Related URL: http://dx.doi.org/10.1038/295071a0


The heteroduplex joint, a splice containing paired strands from each of two DNA molecules is a key feature of homologous genetic recombination. The formation of such a lap joint ensures that heterologous chromosomes do not recombine; presumably the degree of homology determines the frequency of crossing over between related but non-identical chromosomes. On the other hand, according to the current ideas on recombination, the formation of heteroduplex joints is not a stringent process.
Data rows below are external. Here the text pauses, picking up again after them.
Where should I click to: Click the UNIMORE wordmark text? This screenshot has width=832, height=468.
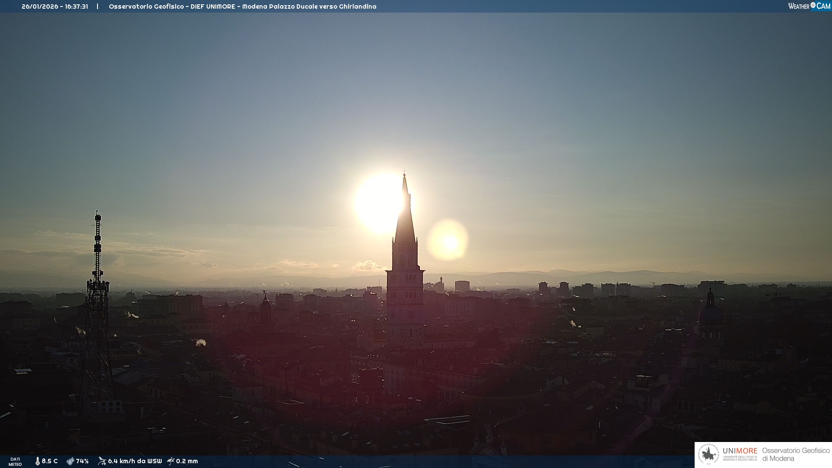click(x=740, y=451)
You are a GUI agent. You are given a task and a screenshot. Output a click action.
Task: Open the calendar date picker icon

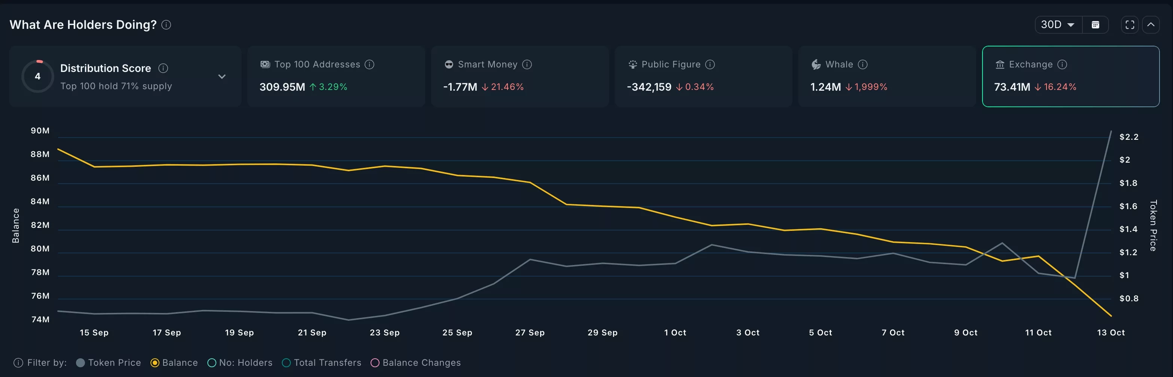coord(1096,25)
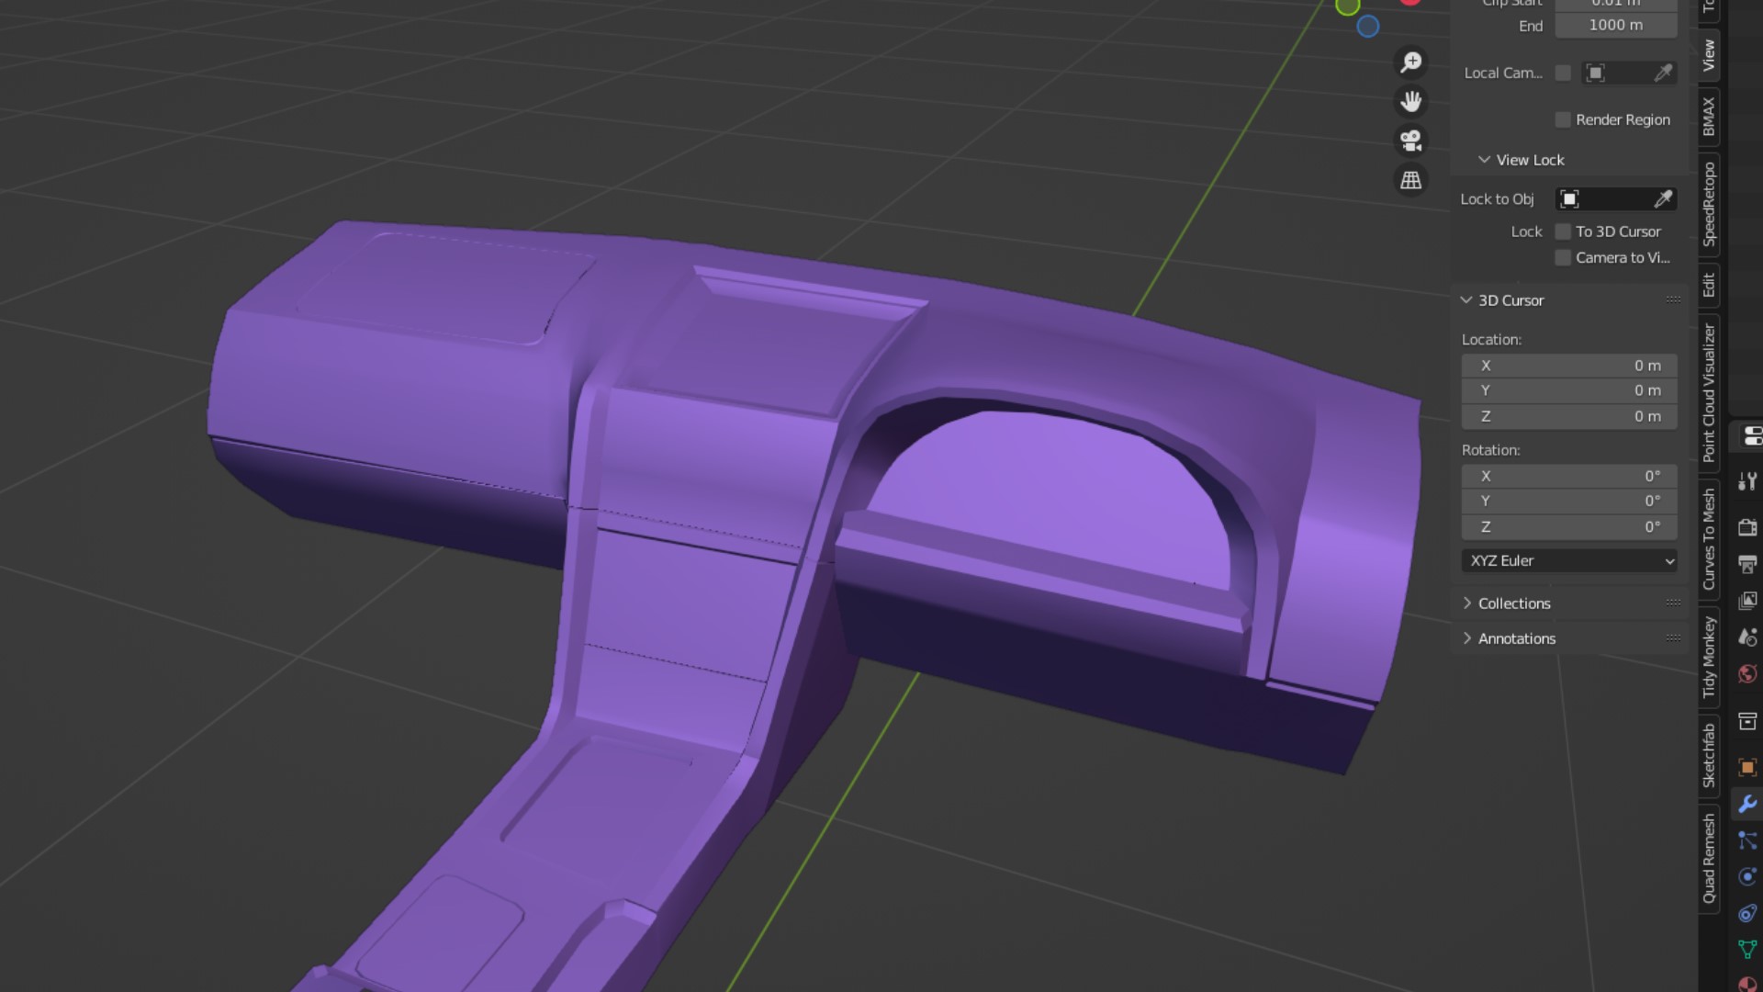1763x992 pixels.
Task: Open Render properties camera icon
Action: tap(1747, 527)
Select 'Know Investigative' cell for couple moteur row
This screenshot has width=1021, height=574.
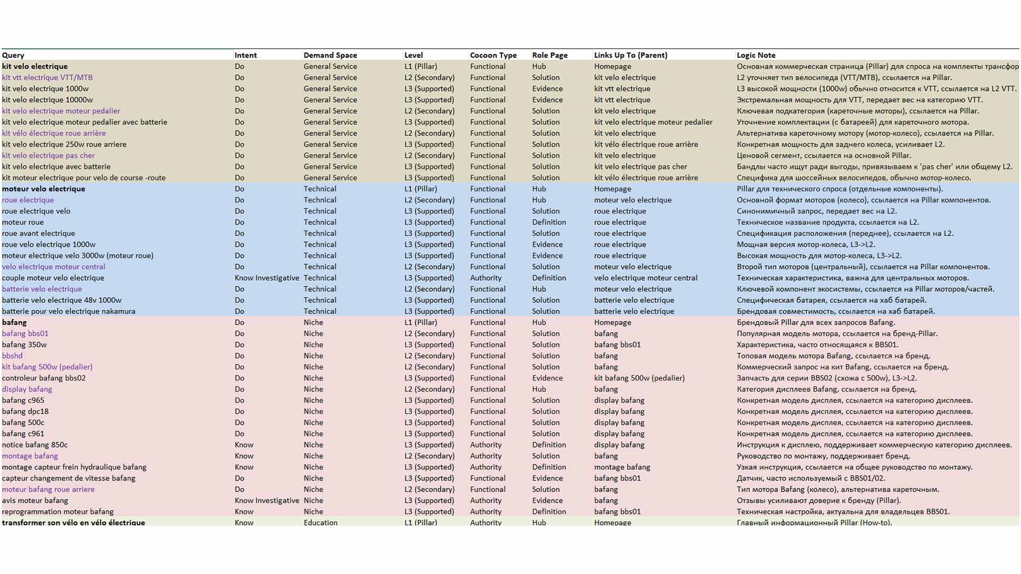tap(267, 278)
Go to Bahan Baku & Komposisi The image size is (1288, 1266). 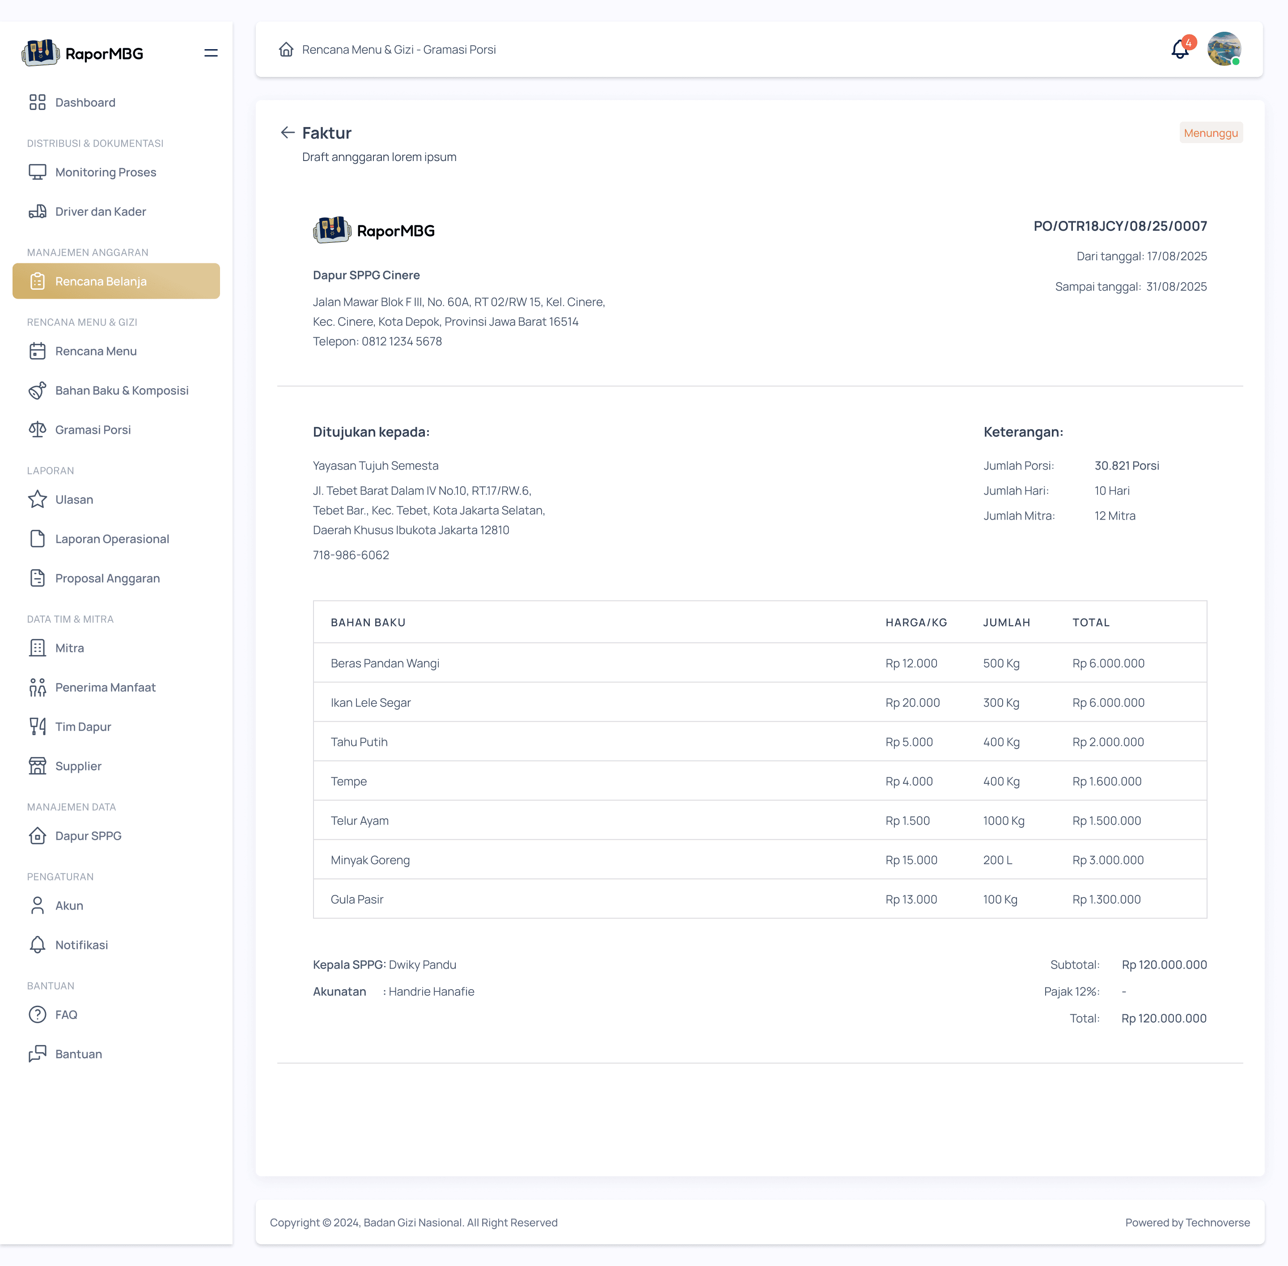click(122, 390)
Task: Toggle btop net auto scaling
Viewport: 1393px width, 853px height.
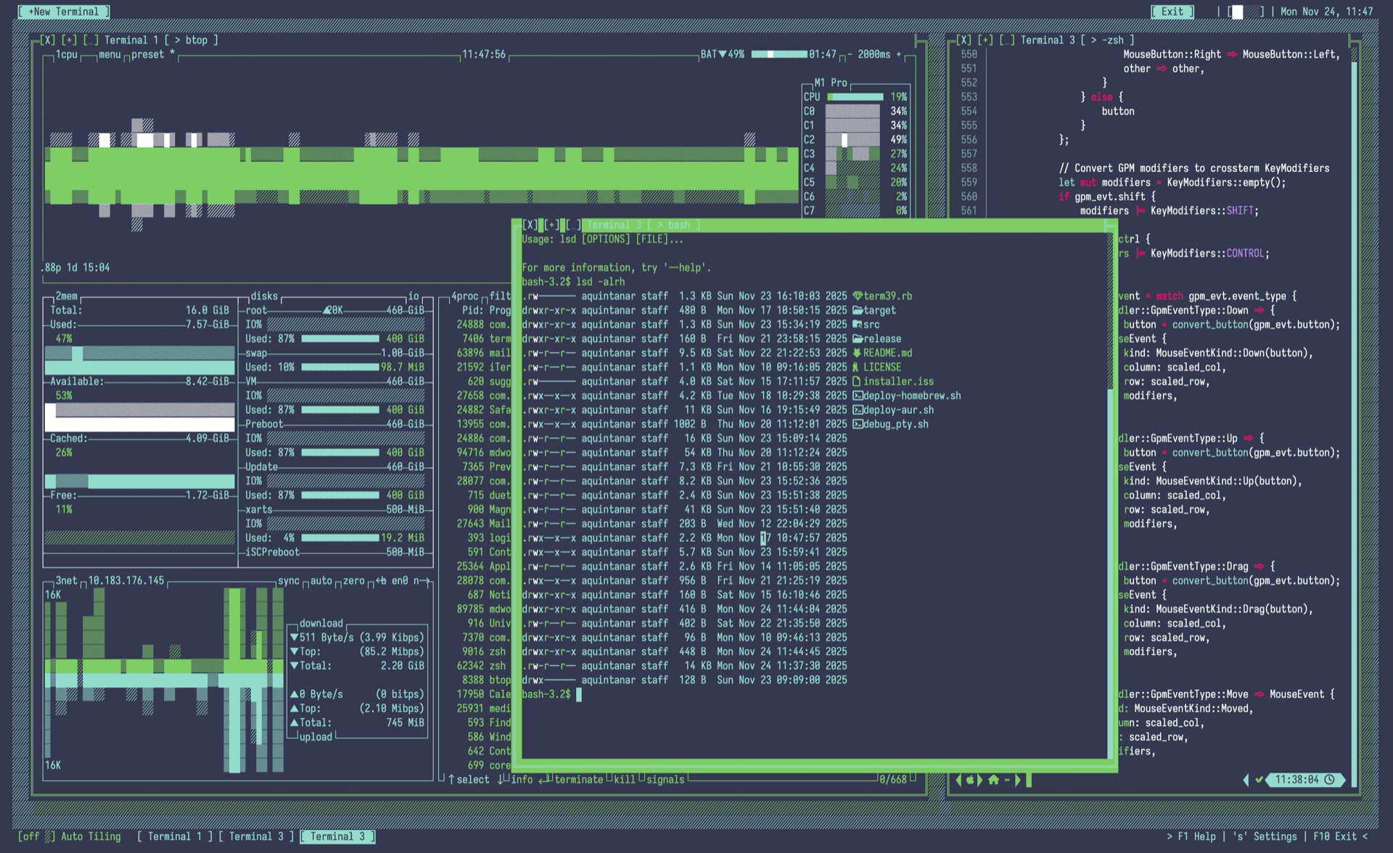Action: [321, 581]
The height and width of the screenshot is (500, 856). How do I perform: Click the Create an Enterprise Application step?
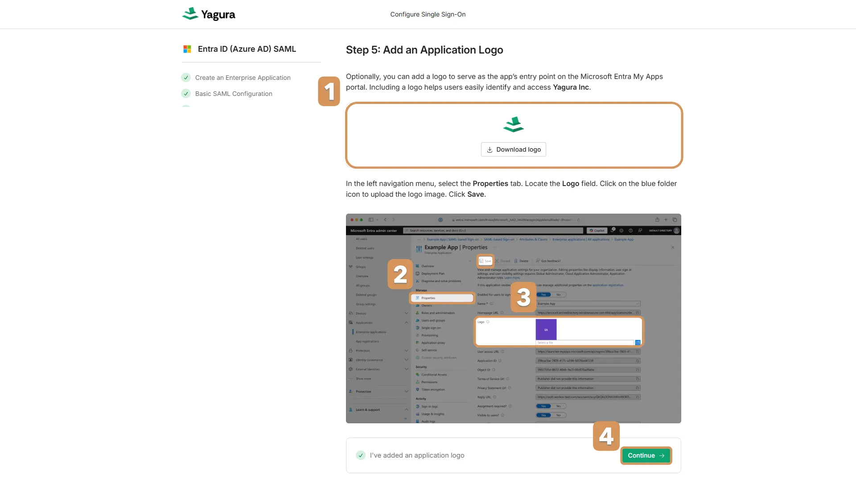pyautogui.click(x=243, y=78)
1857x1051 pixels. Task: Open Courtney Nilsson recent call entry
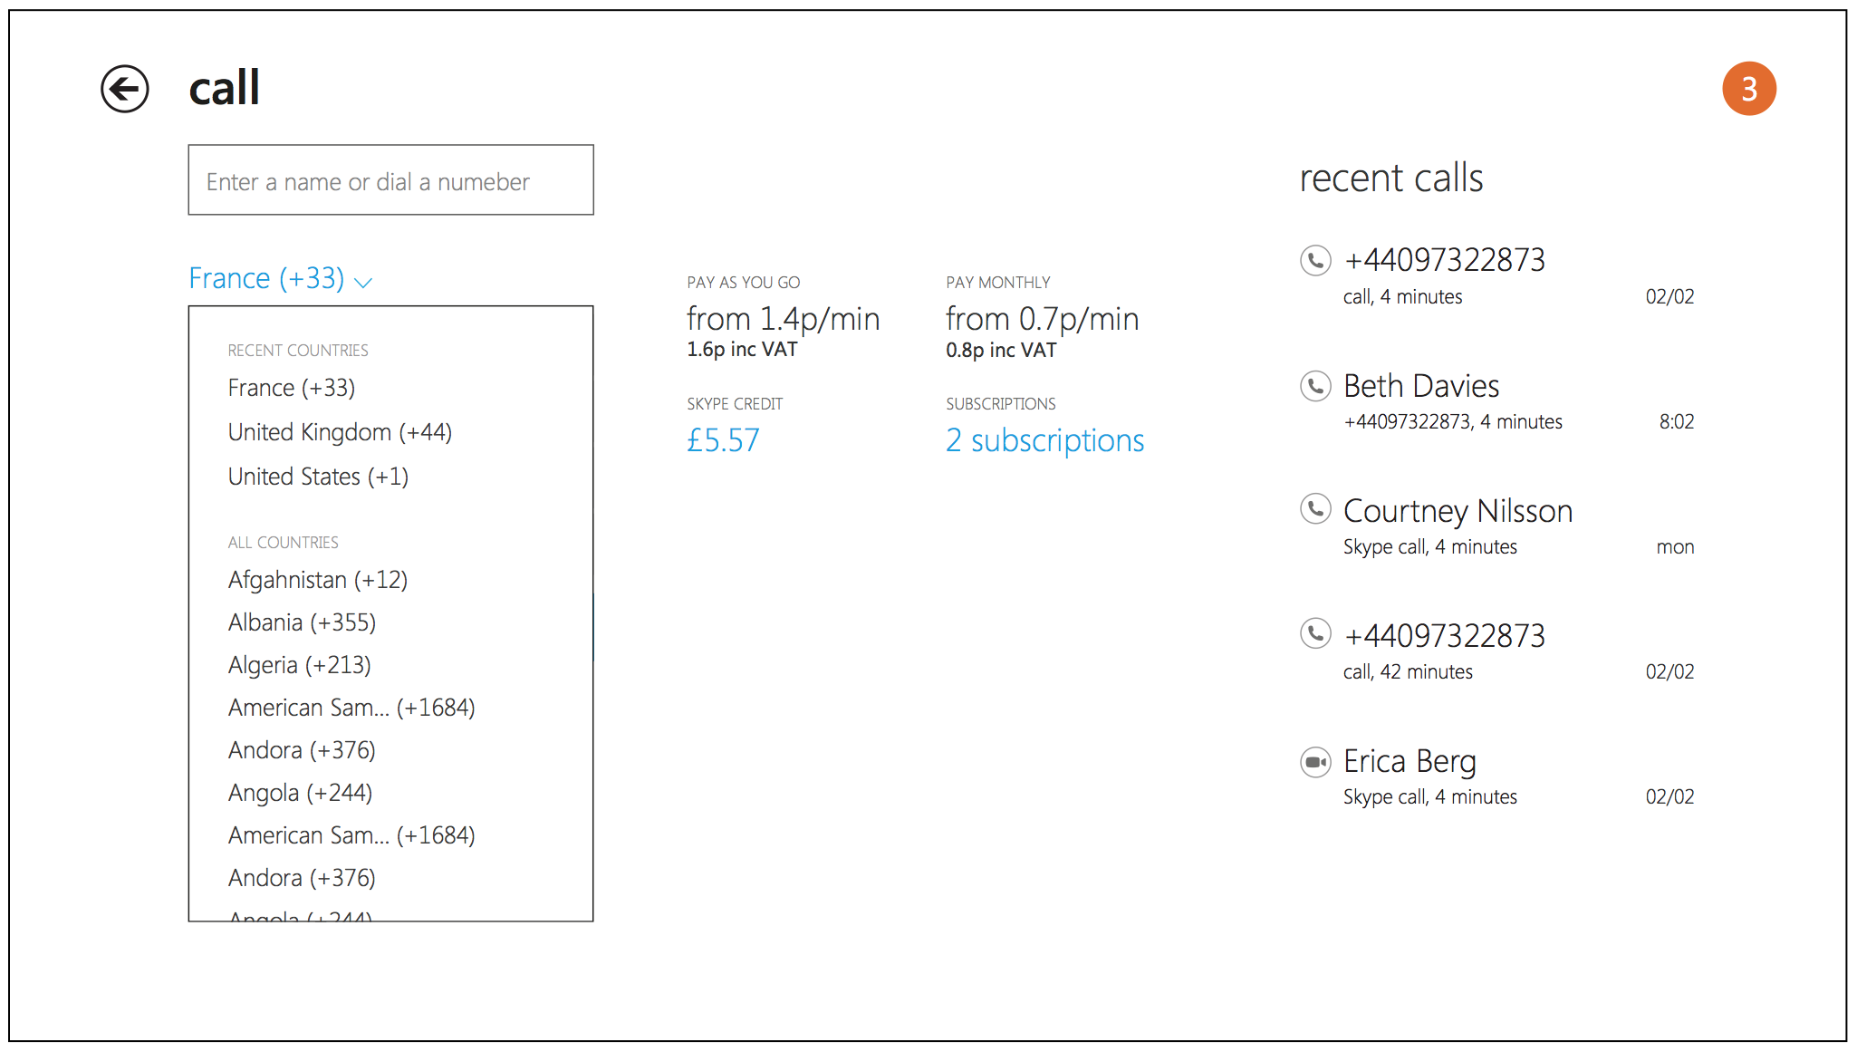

Genetic evidence supports the view that the classical phenomena of meiotic gene conversion and aberrant meiotic segregation result in part from the inclusion of mismatched base pairs in heteroduplex joints, and the subsequent correction of some of these mismatched pairs before replication. Thus meiotic gene conversion signals one kind of departure from perfectly faithful pairing. The association of increased mutation frequencies with crossing-over is another kind of departure from fidelity in recombination. Little is known about the effect of imperfect homology either on the initial pairing of DNA molecules, or on the formation and extension of heteroduplex joints. The nucleotide sequences of phages 3ΦX174 and G4 are related, but differ by 33% of bases in the coding regions. Here we show using combinations of 3ΦX174 and G4 DNA, that Escherichia coli RecA protein catalyses the formation of joint molecules with many mismatched base pairs, but only if one of the molecules is superhelical. By contrast, in the absence of RecA protein, superhelicity does not cause ΦX174 and G4 DNA to form D-loops spontaneously at any temperature between 37 and 75°C. These observations focus attention on the role of RecA protein in unwinding DNA, and on superhelicity as a factor that can lessen the fidelity of homologous pairing.